Ни разу не видел его (а сколько раз я видел его в "Гамлете"), чтобы в этом месте весь зал не разражался треском: это был архангел, низвергавший змия. И после этого, перед волнением растроганной (как ему показалось) матери, какое перерождение в ребенка, нежного, умоляющего, почти плачущего. Как он льнет к ней, лицом вдоль всего ее платья никнет, опускается, бессильно вянет и, уже у ног ее, во прахе молит отбросить запятнанную часть своей души и продолжать жить с другой... И над этим вдруг -- растерянный вопрос матери, одной из тех, кому имя -- ничтожество: "Что же мне делать?" Как описать то молчание, которое за этим вопросом, и что с ним во время этого молчания происходит. Перед ним раскрывается зияющая пропасть бесполезности всего, что он сказал, это провал целого мира. И над этой пустотой падает едва слышное: "Nulla". С какой-то нарядностью, почти с извинением, как человек, нечаянно вошедший в уборную дамы, когда она раздета, так вставал он с колен. И когда ясно определялась в голове его оценка матери, тогда начиналось нечто ужасное по ядовитости. "Возвращайтесь в постель вашего мужа"; и все до конца шло на каком-то смешке, точно он поддразнивал, подталкивал словами, а сам все уходил и, наконец, уже совсем на пороге: "Buona notte, madre!" Эти последние слова в его устах значили: "Вы мне не мать". На этом он уходил; он урезывал дальнейший разговор о том, что уезжает в Англию, и гнусную сцену с трупом Полония...

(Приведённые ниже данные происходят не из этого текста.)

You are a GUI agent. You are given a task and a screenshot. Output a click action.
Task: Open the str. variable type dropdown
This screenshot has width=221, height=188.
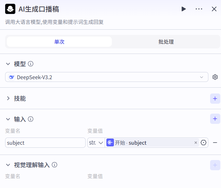click(96, 143)
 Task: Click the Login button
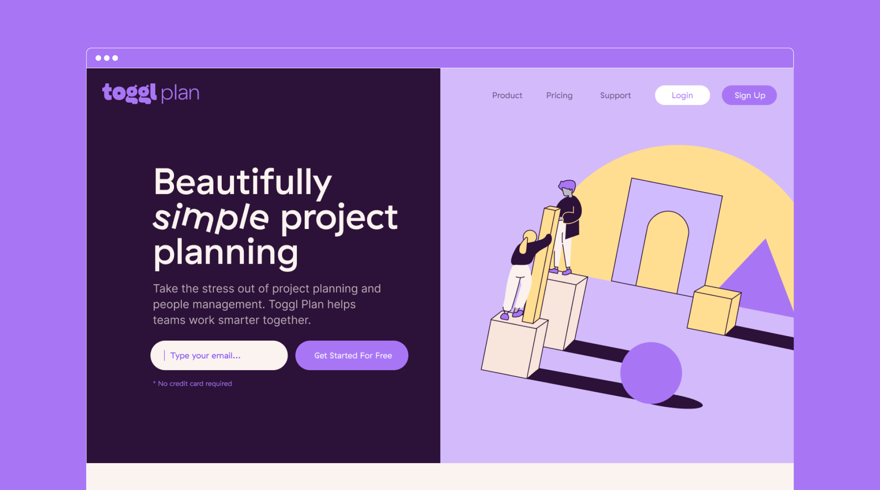click(682, 95)

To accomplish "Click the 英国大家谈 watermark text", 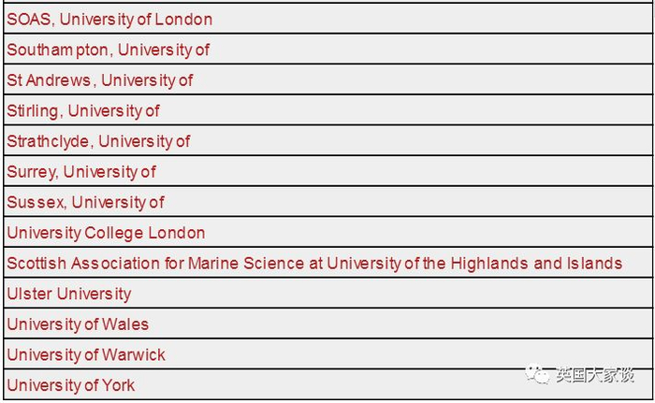I will coord(594,375).
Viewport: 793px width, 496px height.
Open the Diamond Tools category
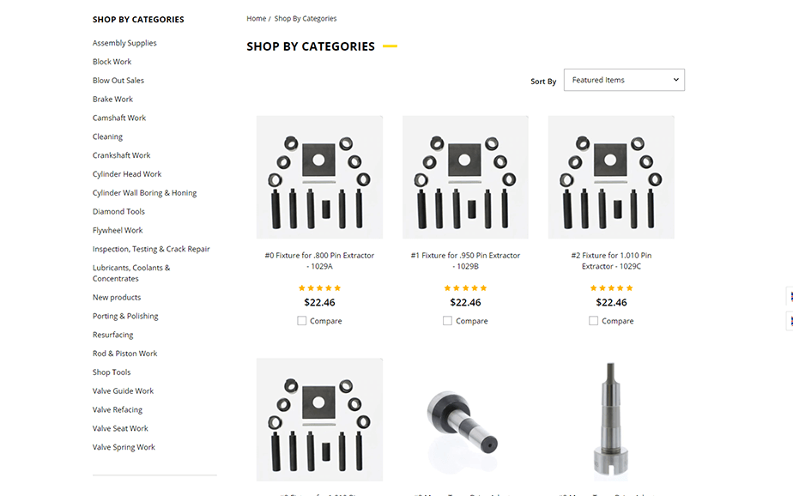(118, 212)
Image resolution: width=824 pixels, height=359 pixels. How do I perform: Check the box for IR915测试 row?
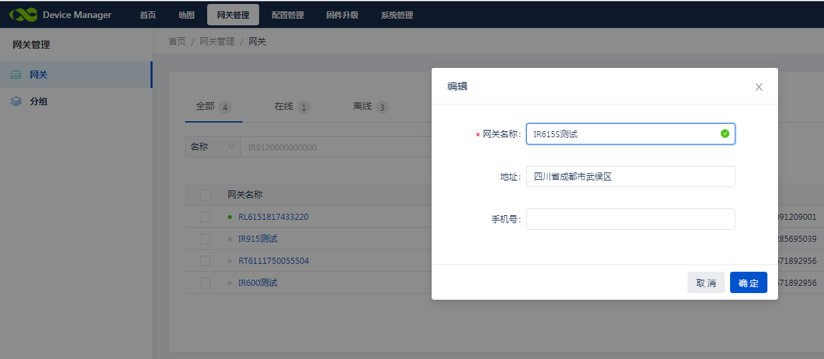pos(205,239)
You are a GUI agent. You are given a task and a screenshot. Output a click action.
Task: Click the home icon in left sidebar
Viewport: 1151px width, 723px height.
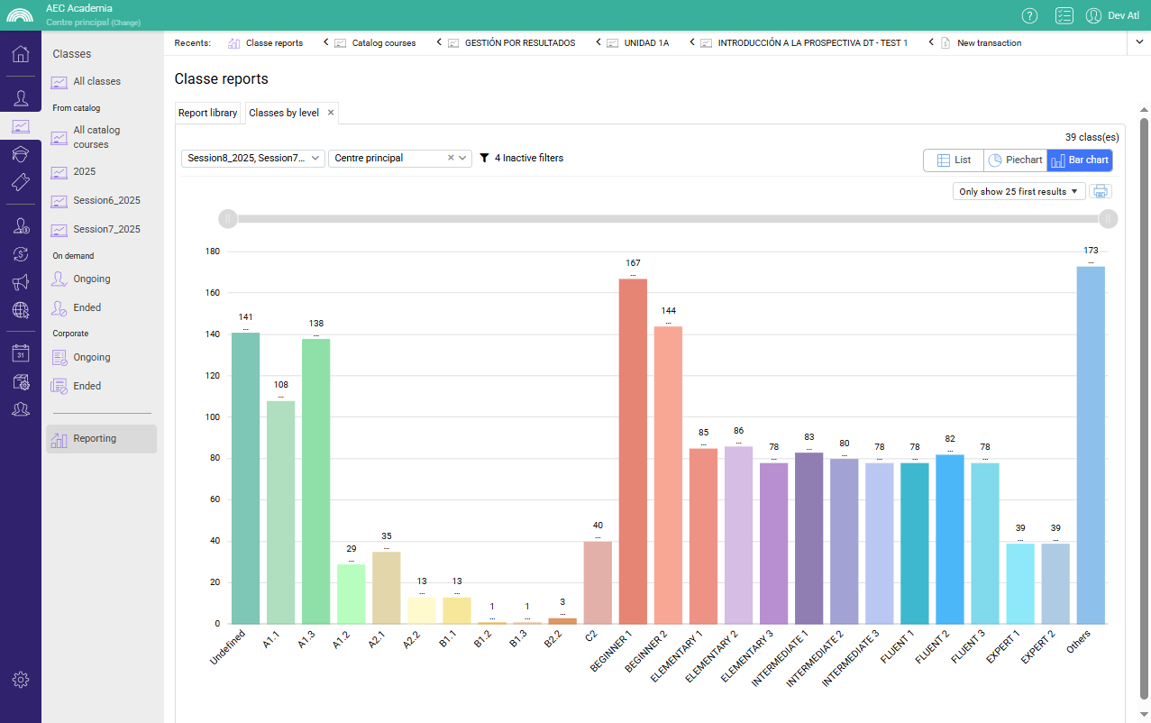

Еще одно сравнение проведу. Ответ Полонию на вопрос о том, что он читает, вышел очень хорош у Бассерма-на. "Worte, Worte, Worte!" Много раздражения в первом слове, и в каждом последующем все больше. Но что это раздражение, личное, связанное с данной минутой, в сравнении с безличной философией россиевского "Parole... Parole... Parole..." Это говорилось не для Полония; только круглый, блуждающий взор под беспорядочными прядями волос один раз останавливался на назойливом старике, будто говорил: "А, это ты. Чего тебе?" -- и затем падали эти три слова, и падали уже не для Полония; они падали для нас, для всех, для мира, для вселенной: не в этой книжке, которую он держит в руке, "слова, слова, слова", а везде "слова", все на свете "слова". В этих трех "словах" то же, что в еврипидовском хоре:
Все на земле так ничтожно,
Все так случайно --
В жизни людской.
И невыразимо то замирание, с которым ожидалось второе "parole" после первого и после второго -- третье; и несравнимо, ни с чем не сравнимо движение руки, которая, ладонью кверху, как смахивают соринку, смахивала со страницы книжки эти "слова"...

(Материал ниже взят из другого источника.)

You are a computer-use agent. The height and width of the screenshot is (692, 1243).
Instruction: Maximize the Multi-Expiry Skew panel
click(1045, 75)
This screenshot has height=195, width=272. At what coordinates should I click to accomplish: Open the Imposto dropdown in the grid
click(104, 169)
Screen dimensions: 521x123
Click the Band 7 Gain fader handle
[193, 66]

Скажу теперь о Бассермане -- Отелло. У него есть легкий акцент, не знаю какой, но в этой роли он его немножко преувеличивает, он даже внес в свою речь некоторую медлительность, как человек, который говорит не на том языке, на котором думает. Образовался как бы промежуток между мыслью и словом, и получилось нечто поразительное по наивности, по детскости. При этом некрасивое, но доброе черное лицо, смеющиеся глаза, белые, чисто негрские зубы -- прелести этой речи, очарованию этой непринужденности невозможно было противостоять. Я думаю, немцы испытали тут нечто не только для немецкого зрителя новое, но новое для немецкой расы; на такой экзотизм я не считал немца способным. Это было перевоплощение не только в роль -- перевоплощение в расу. И заразительная прелесть этого смеха! Это было смеющееся, само себя не могущее понять счастье; на обвинение старика Брабанцио, что он приворожил его дочь, он отвечал таким добрым смехом перед невероятностью такого предположения, что его самозащита становится ненужной. "За все мои пережитые опасности она меня полюбила, я полюбил ее за сострадание, которое она выказала ко мне". Знаменитые заключительные слова его рассказа перед Сенатом. Какое разнообразие толкований! У Сальвини -- "Per tutti i miei scorsi perigli ella m'amo. Io l'amai per la compassione che ebbe di me". Он обнажал тайники своей души в этих словах; это было сложно, глубоко. У Бассермана это было просто, на виду, человек показывает лист бумаги, на котором ничего не начертано. Ничто во всей роли не удалось ему, как эта сцена перед Сенатом. В последующем ходе пьесы -- вы думаете, скажу о Бассермане? -- нет, дайте вспомнить еще раз Сальвини.